* EXERCISE INSTRUCTIONS: Only the lines from the one containing "Screen dimensions: 1280x666" through the end of the data below are to be repeated, exactly as given, without pictures.

* INPUT MATERIAL:
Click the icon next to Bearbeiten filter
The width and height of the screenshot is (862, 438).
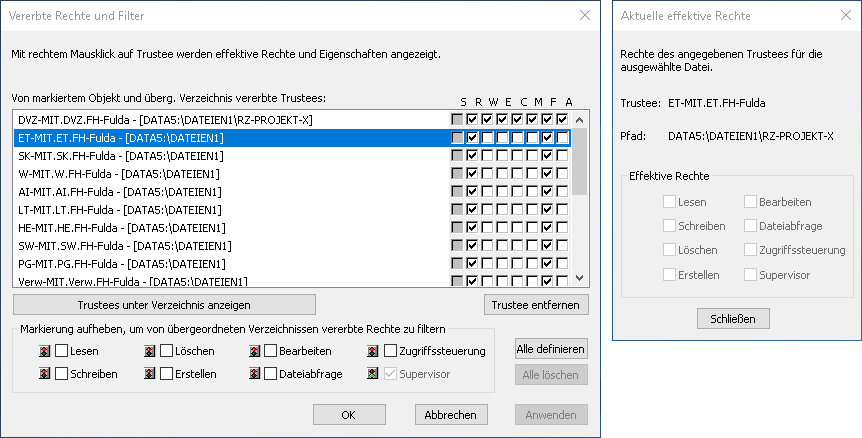click(x=255, y=351)
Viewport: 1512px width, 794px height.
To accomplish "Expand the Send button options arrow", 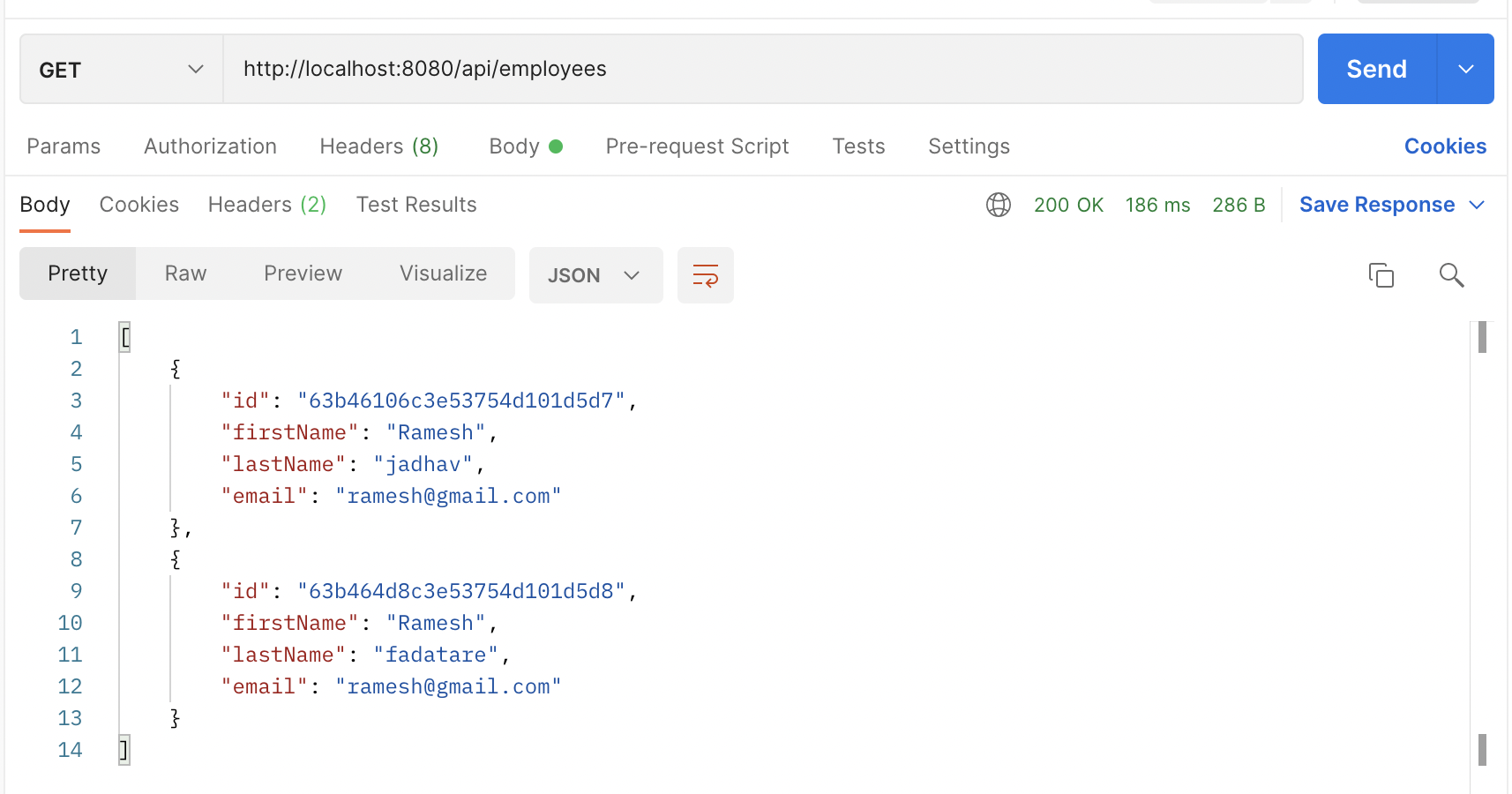I will click(x=1465, y=69).
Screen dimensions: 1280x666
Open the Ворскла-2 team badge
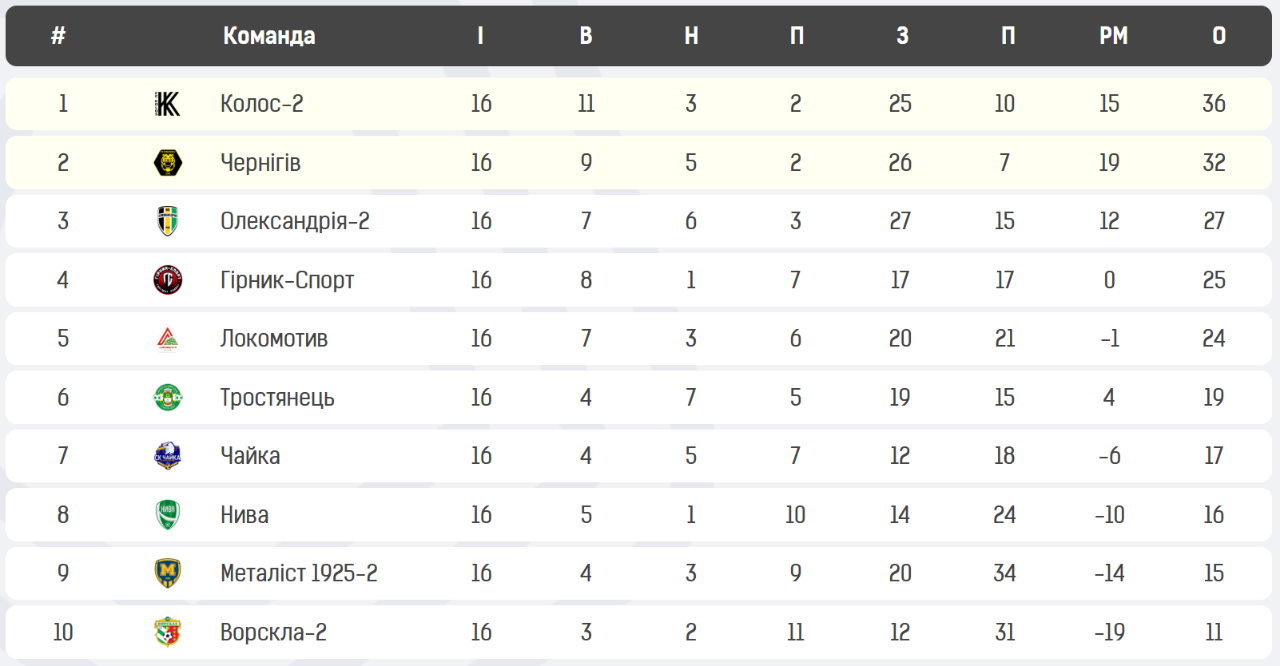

* ANSWER TO THE PROBLEM:
Screen dimensions: 1280x666
Open the Ворскла-2 team badge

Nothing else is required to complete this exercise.